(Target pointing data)
---+---
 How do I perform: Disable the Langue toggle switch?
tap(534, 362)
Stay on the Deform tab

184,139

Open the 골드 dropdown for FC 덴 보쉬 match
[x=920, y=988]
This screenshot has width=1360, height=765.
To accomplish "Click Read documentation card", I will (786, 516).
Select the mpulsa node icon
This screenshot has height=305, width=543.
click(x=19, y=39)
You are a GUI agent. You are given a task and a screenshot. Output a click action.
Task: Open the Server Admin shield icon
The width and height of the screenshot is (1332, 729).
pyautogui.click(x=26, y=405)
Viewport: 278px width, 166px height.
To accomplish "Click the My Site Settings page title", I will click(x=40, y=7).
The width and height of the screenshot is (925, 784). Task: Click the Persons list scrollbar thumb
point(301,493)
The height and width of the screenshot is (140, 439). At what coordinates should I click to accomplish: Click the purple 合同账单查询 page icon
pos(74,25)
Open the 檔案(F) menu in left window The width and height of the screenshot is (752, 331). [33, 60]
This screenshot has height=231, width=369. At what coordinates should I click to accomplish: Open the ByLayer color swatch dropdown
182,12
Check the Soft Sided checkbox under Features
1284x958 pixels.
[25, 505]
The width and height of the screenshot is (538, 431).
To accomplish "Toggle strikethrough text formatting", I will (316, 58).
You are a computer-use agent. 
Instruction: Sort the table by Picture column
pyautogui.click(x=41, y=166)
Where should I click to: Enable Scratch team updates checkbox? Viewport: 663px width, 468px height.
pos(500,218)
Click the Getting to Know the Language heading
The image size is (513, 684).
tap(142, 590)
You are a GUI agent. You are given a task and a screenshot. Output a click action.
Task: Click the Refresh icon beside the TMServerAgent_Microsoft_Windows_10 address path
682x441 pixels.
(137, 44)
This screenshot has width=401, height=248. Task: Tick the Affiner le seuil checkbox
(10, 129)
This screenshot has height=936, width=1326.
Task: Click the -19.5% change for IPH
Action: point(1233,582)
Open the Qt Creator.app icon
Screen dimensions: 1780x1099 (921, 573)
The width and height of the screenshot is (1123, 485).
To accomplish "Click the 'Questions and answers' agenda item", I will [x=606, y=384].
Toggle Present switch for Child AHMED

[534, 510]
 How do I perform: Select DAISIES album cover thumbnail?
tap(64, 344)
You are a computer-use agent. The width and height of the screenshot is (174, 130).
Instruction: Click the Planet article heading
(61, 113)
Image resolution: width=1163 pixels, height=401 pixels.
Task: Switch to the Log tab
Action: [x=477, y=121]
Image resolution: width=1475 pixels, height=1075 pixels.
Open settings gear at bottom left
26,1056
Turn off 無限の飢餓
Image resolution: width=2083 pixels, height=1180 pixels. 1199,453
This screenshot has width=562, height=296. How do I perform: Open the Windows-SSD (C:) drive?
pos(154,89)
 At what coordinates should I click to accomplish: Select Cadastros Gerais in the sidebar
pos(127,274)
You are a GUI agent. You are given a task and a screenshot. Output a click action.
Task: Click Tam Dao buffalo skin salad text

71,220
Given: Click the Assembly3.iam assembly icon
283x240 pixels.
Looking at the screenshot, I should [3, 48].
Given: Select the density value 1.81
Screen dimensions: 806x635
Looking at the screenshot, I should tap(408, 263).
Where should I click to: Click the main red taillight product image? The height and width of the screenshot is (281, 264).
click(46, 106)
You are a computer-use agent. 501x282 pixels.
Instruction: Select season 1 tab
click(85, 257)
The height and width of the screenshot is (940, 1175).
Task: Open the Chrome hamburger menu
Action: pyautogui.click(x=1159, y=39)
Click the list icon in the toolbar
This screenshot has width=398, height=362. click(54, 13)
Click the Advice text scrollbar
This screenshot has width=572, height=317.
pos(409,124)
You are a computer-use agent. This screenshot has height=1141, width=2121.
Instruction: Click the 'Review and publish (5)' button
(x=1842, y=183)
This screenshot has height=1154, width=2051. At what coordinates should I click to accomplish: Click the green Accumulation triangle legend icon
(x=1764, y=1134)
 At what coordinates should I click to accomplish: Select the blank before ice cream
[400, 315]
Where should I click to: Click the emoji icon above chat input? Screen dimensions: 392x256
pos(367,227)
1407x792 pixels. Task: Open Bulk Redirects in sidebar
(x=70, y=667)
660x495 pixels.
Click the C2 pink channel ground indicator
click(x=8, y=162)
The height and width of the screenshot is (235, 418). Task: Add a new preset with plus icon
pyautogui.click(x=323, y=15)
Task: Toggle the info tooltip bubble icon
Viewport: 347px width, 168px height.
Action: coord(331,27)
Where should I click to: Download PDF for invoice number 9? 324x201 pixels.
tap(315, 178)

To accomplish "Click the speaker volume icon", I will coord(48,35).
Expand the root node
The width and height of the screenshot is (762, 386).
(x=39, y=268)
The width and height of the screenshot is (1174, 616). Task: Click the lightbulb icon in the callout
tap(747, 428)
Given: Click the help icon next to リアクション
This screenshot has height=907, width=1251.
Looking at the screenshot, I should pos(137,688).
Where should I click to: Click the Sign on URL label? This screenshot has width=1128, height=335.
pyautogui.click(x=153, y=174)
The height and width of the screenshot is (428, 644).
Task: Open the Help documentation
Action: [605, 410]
---+---
- _Brief_
Copy the items again from the line with "This screenshot has height=1154, width=2051." up to and including the line with "pos(367,227)", and shift every coordinate in the answers by -53.

- _Right answer_
This screenshot has height=1154, width=2051. At what coordinates should I click to accomplish: Click the green Accumulation triangle legend icon
(x=1711, y=1081)
 At what coordinates should I click to accomplish: Select the blank before ice cream
[347, 262]
Where should I click to: Click the emoji icon above chat input? Screen dimensions: 392x256
pos(314,174)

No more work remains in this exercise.